What the heck is it about chickens?? What is the deal with our love affair with chickens?
Most city dwellers have no contact whatsoever with live hens, although in many cities, including Seattle, any single family dwelling is allowed to keep up to three hens (no roosters). The ramifications of this common policy are huge - if most families kept three laying hens, protein would be guaranteed most days. With three layers and a small vegetable patch, even folks plunked down on 4000 sf (like we were before moving here) could be assured greens and protein during any food crisis and could enjoy fresh eggs and salad during everyday life as well.

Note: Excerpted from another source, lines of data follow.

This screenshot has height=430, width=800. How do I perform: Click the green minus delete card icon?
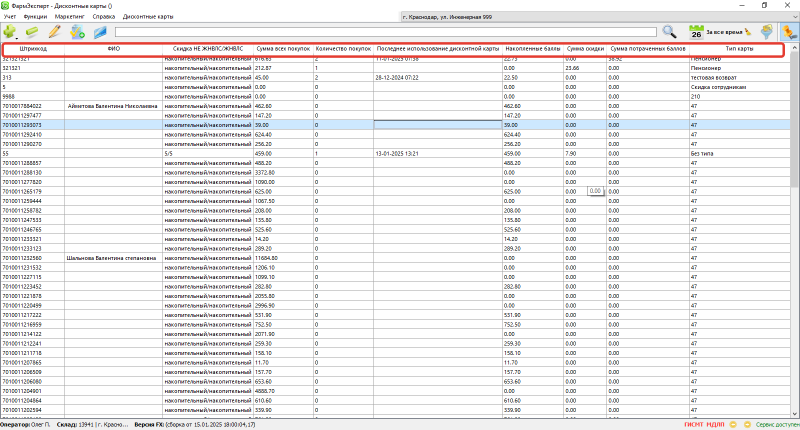(x=32, y=33)
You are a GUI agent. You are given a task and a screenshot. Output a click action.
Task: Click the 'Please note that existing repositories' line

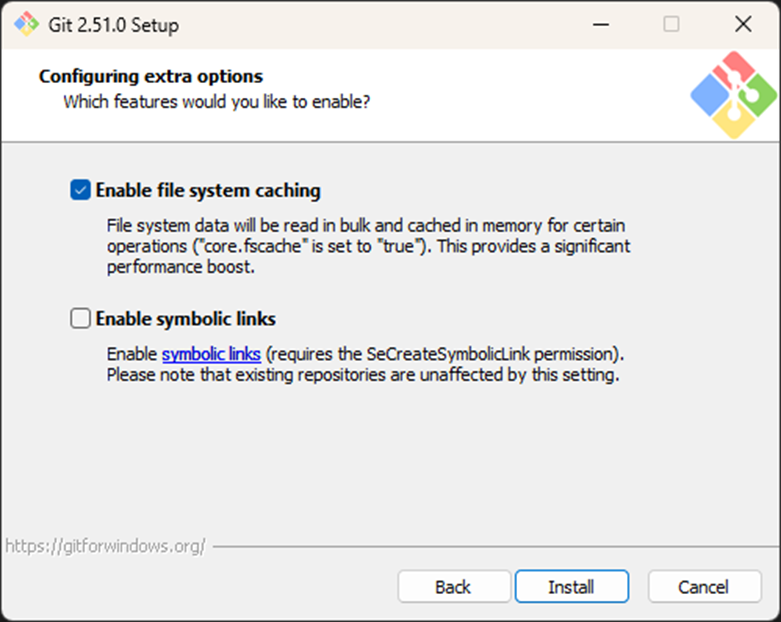(x=363, y=375)
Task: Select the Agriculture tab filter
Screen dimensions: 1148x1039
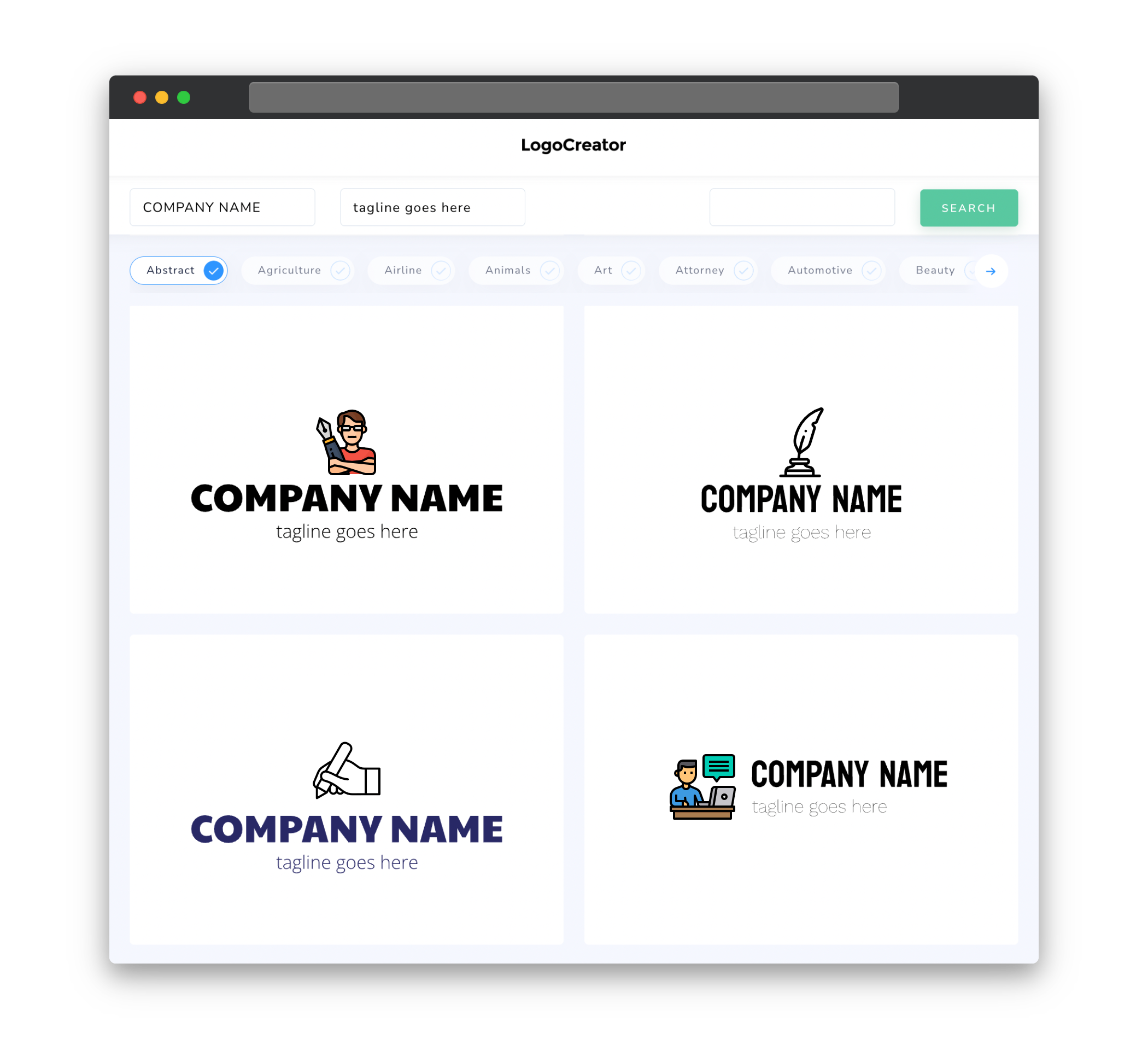Action: (x=300, y=270)
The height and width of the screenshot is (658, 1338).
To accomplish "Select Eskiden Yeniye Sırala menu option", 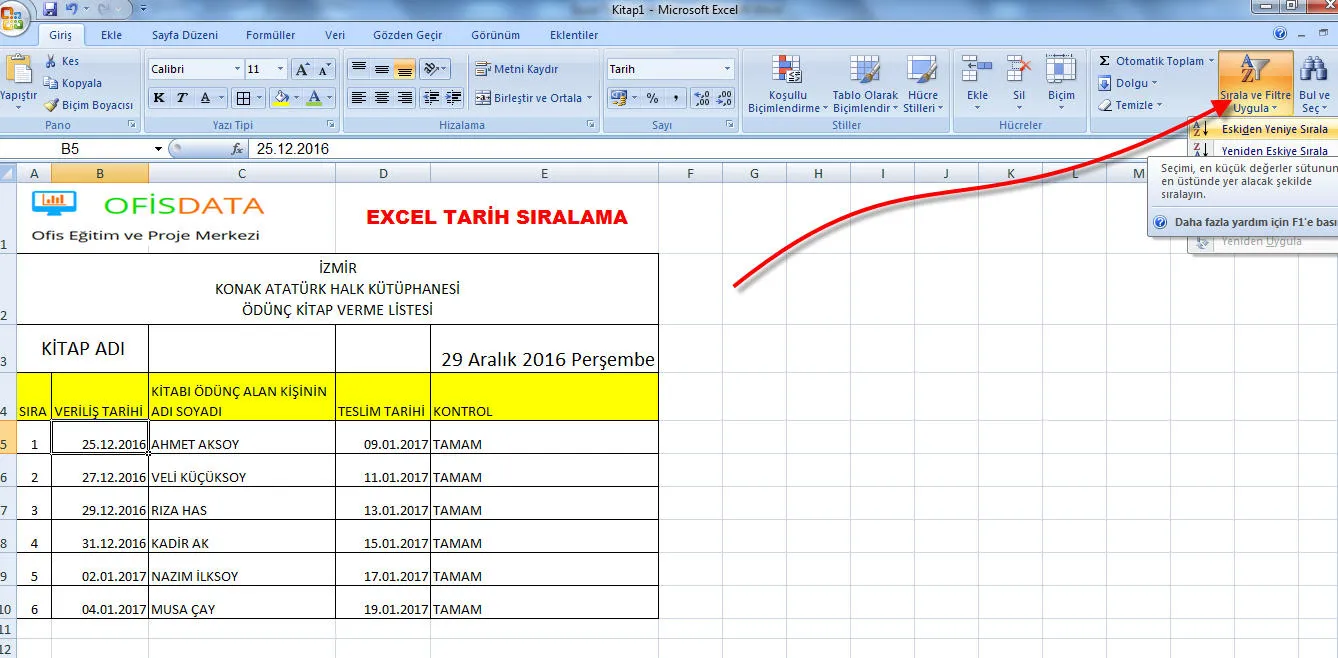I will pyautogui.click(x=1273, y=129).
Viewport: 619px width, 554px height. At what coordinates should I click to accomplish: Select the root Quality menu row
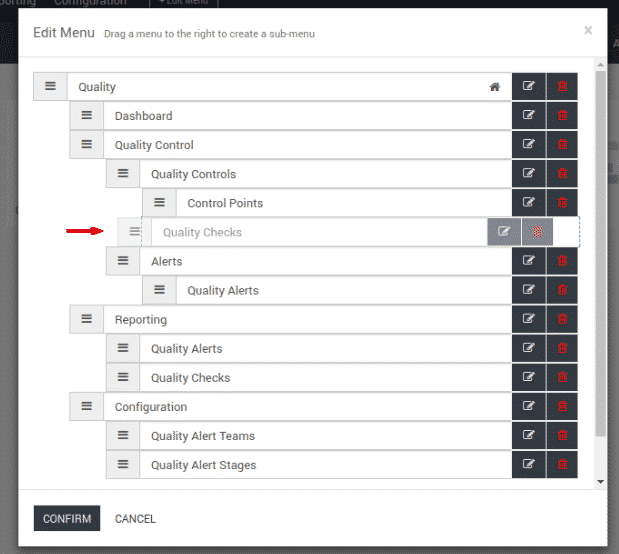(280, 87)
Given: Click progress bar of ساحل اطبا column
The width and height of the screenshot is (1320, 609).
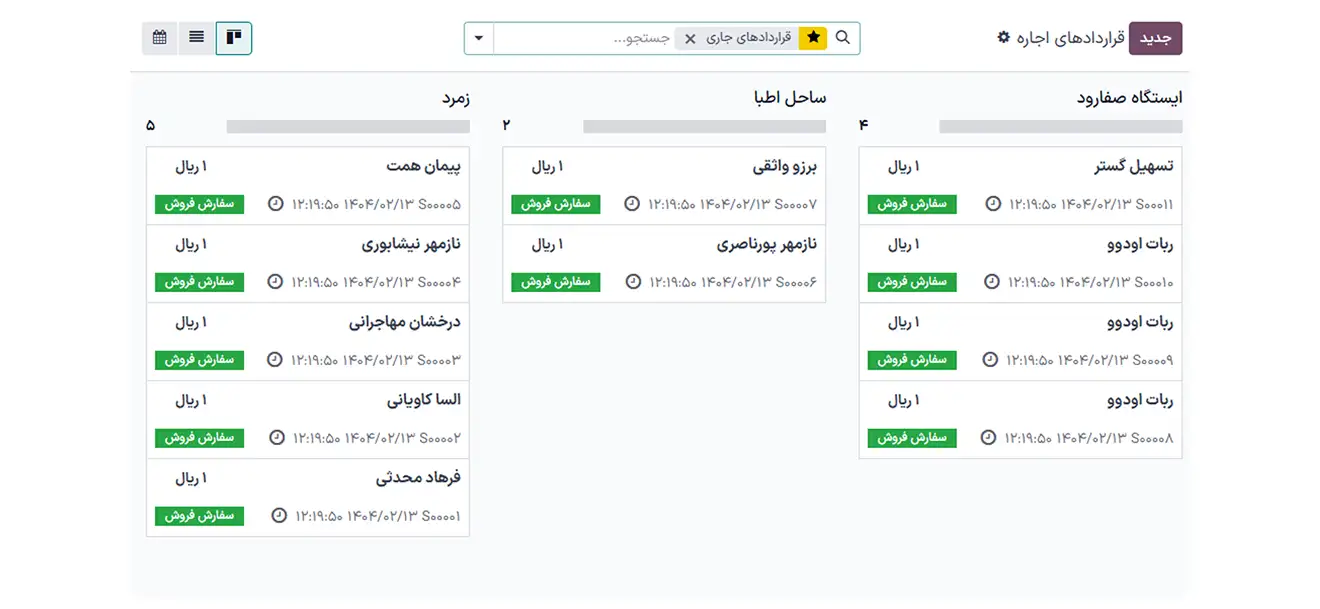Looking at the screenshot, I should click(704, 127).
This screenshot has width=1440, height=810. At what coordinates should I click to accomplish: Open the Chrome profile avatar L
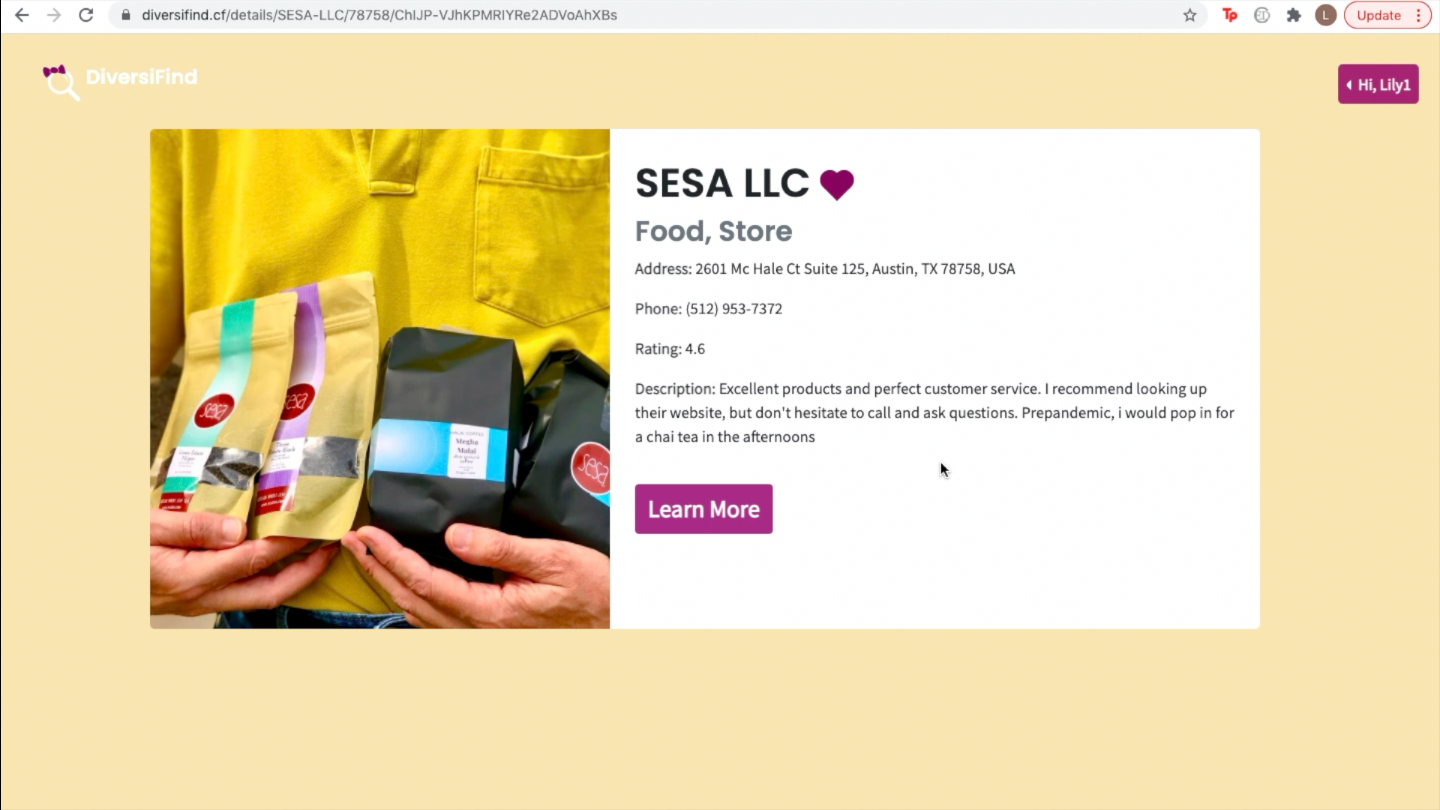(1326, 15)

But, I digress. Though most small-scale farmers begin keeping hens for the pay-as-you-go breakfast and then farm-supporting workers they are, I don't know a one that hasn't simply fallen in love with their chickens on their merits. It's tough not to be effusive about hens - even Whole Foods CEO John Mackey has waxed poetic over the effect of keeping hens.
I order our chicks from McMurray Hatchery in Iowa. I feel a little weird about these 1-day old fluffballs the post office calls me at 6AM to collect - factory produced, shipped in a box, 1 or more mortalities written into the business plan. Our hope is to utilize our one broody (ie, wants to sit on baby eggs) hen and grow our own chicks, but that's more complex than it sounds.
But. But, it is amazing how such a factory environment - these chicks are literally put in a box when they are 24 hours old - can produce such fascinating and diverse personalities. We have 24 new hens (we hope....stay tuned for another accidental rooster post...) and they are 24 kinds of beautiful, funny, graceful, clumsy, friendly, aggressive, and hilarious as you could possibly imagine.
We order the "rainbow layer mix," which includes hens that lay white, beige, tan, brown, and - the most coveted - beautiful green eggs. And this translates into a flock that delivers diversity in every way you can imagine. Color, size, feathers, temperment, voice (yes, voice), and curiosity. The one thing they share is an intense interest in what I might, possibly, be bringing them. I often look like the Pied Piper as I approach the chicken yard and their curiosity takes over. I love me my Jessie, but for pure hilarity and fun, nothing competes with the TV better than chickens.
Chickens are not nearly as simple and dumb as our folklore would have us believe. These gals have instinct we could only dream of, scratching the dirt for the good stuff when they're barely out of the box. They form alliances, they pay attention, heaven help you if you feed them from anywhere you'd rather not have them loiter. And they sure know how to come home every evening from hither and yon and get comfy in their nice warm house while they trust in their keeper to shut the door and ensure their safety.
Hens flitter and squawk and change course on a dime and attack leftovers with a seriousness dogs and cats might envy. "Grab and Go" is the watchword of the hen yard. They are entertaining and joyful partners in any farm experiment or enterprise. I can't recommend them enough. The great news is, if you can score a dog crate (say, on Freecycle), if you've got a fenced yard, you are good to go with 2 or 3 hens. If your gals are out and about during the day, they really need almost nothing but security at night. Don't overthink it. Hens bring joy and purpose into your life.